→ **Task statement**: Work out the number of lines that hold "Facebook" in the listing, and give that number with no other text.

----------------------------------------

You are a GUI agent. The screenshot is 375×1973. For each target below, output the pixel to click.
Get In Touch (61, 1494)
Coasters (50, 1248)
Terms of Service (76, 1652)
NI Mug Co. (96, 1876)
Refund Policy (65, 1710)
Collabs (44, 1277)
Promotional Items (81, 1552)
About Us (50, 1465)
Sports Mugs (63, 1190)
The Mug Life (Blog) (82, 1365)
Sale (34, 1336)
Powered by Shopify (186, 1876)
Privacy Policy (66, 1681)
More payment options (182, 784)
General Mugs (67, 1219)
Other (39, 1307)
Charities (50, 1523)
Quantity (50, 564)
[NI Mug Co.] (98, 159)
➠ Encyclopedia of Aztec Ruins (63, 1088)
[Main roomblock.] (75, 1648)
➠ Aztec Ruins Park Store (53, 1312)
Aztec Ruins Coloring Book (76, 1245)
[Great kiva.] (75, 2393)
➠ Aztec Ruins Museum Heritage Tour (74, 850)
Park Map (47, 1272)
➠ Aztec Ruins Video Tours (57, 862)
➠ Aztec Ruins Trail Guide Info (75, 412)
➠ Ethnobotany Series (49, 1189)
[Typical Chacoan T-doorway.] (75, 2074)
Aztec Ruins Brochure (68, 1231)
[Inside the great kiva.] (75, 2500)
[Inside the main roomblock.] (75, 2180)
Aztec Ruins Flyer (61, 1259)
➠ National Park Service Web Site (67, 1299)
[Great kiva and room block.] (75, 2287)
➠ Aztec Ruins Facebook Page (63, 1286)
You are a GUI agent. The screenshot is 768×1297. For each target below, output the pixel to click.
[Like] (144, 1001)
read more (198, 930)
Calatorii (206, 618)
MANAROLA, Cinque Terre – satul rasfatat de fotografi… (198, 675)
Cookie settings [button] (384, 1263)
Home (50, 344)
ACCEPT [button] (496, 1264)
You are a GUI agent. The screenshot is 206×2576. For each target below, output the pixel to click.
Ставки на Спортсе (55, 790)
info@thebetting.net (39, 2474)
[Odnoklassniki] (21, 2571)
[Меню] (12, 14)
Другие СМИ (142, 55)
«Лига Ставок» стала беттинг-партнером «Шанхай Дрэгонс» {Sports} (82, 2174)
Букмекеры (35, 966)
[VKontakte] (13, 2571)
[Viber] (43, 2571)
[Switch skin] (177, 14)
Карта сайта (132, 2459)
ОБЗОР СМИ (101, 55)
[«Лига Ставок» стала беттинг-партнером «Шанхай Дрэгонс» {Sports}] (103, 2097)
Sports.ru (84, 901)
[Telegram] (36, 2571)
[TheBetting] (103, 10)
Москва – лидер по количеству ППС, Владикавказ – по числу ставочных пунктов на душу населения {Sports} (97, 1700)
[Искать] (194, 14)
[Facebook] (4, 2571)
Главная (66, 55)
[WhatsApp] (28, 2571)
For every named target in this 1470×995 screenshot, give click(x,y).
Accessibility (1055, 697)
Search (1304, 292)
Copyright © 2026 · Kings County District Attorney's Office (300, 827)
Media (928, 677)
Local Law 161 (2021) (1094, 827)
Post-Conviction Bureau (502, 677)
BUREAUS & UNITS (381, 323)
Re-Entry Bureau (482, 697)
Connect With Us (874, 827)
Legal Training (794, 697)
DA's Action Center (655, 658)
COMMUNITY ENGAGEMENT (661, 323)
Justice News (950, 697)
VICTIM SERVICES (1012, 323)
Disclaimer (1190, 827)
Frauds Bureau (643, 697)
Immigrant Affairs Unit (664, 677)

----------------------------------------

→ **Written reply**: 2